Pages

Tuesday, June 5, 2012

Channeling Your Inner Guerilla

Once upon a time there was an easy order to the business of writing: create, pitch, publish, promote. A writer’s creative energy went mostly into her work, and the rest followed from there.

That everything’s different is old news. Your work no longer stands only on its own two feet. It requires a platform, or so goes the twenty-first century wisdom. Agents and editors urge writers to promote early and often, even if they’re still working on their first viable project.

To get your work noticed in the topsy-turvy world of modern publishing requires fortitude, courage, and a broad-minded approach. “Schmoozing, pitching, that’s your job,” says screenwriter Scott Silver. Though he admits some people are good only at schmoozing, he also points out that it’s juvenile to think that if your work is good enough, you’ll never have to promote.  Nevertheless, he reiterates, the work matters most.  

“I’ve been a Luddite most of my life,” says author Lynn Schooler. “Then they overthrew the government in Twitter, and I realized I’d better start paying attention.” These days, Schooler notes, writers have to schmooze the world, not just a person.

Though he self-describes as a bit of a recluse and until recently had only dial-up internet service, Schooler has managed to amass over 3000 Facebook friends in less than two years by applying an old principle of marketing – offering a value-added service by regularly posting scenic Alaska photos from his professional portfolio.

Author Heather Lende contends that self-promotion boils down to doing the work and showing genuine interest in the people around you.
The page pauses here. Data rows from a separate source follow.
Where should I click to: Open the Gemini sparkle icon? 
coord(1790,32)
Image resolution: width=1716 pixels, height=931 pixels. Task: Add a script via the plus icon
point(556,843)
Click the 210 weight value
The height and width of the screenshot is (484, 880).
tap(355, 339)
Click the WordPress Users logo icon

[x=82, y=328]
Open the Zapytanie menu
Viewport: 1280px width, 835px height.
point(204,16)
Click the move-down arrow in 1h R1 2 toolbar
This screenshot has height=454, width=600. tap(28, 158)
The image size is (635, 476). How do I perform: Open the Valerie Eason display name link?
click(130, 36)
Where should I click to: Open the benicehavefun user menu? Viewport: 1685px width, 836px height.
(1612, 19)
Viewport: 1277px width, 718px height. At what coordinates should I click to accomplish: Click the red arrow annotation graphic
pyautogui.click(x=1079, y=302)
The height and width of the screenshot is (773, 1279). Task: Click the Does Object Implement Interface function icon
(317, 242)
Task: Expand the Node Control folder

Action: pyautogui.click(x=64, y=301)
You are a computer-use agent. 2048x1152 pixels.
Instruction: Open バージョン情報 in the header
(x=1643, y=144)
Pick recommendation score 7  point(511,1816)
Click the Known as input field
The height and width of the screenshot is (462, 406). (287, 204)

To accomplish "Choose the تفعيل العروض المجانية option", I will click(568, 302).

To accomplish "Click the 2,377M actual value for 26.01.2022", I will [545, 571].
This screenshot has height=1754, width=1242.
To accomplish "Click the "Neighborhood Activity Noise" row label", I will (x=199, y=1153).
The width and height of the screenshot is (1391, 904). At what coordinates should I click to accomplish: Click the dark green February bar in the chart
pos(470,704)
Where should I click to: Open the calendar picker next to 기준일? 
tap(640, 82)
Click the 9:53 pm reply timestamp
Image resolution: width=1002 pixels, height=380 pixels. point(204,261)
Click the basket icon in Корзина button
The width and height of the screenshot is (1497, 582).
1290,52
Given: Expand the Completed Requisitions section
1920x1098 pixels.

In the beginning, you might find yourself working for free, the way Lende did. Though she initially volunteered to do radio shows in Haines, she looked up a few people at NPR and mailed tapes of her shows to them.

She got her first paying gig as a writer on Monitor Radio, thanks to her husband’s Aunt Dottie, who passed on a tape of one of her radio pieces to the executive producer of Monitor Radio, who went to her church. Once she started writing a column for the Anchorage Daily News, NPR picked up Lende’s work. Whenever she called back East, Lende says, “I always asked who I was speaking to.” Editors come and go, but receptionists stay.

Author Kim Heacox echoes Lende’s advice, recalling an early meeting with an editor at Discover magazine. When he asked how she’d gotten her job, he said, “she was like a flower I’d just watered.” The interview turned into a conversation. A few months later, assignments started flowing in. In the world of what Heacox calls “You Twit Face,” he reminds writers to promote the work of others in the writing community. His cautionary note: “Be careful you don’t turn into a cardboard version of your original self.”

Should you blog? Post about your project on Facebook? Make book trailers? Schedule tours? Talk up yourself and your project every chance you get? The answers boil down to time, energy, and balance in your writing life. You need a viable project, finely crafted, though as Andromeda Romano-Lax demonstrates, it can be promoted in its development stage. Pay attention to opportunities to connect, in person and electronically, with people who might have an interest in your work. Be genuine and sincere in working your connections. Be courteous but not shy. Avoid arrogance. Get used to rejection. Support and promote the work of others, not just your own.

Thanks to North WordsWriters Symposium for providing a forum for discussion of this topic, from which many of the quotes here were drawn.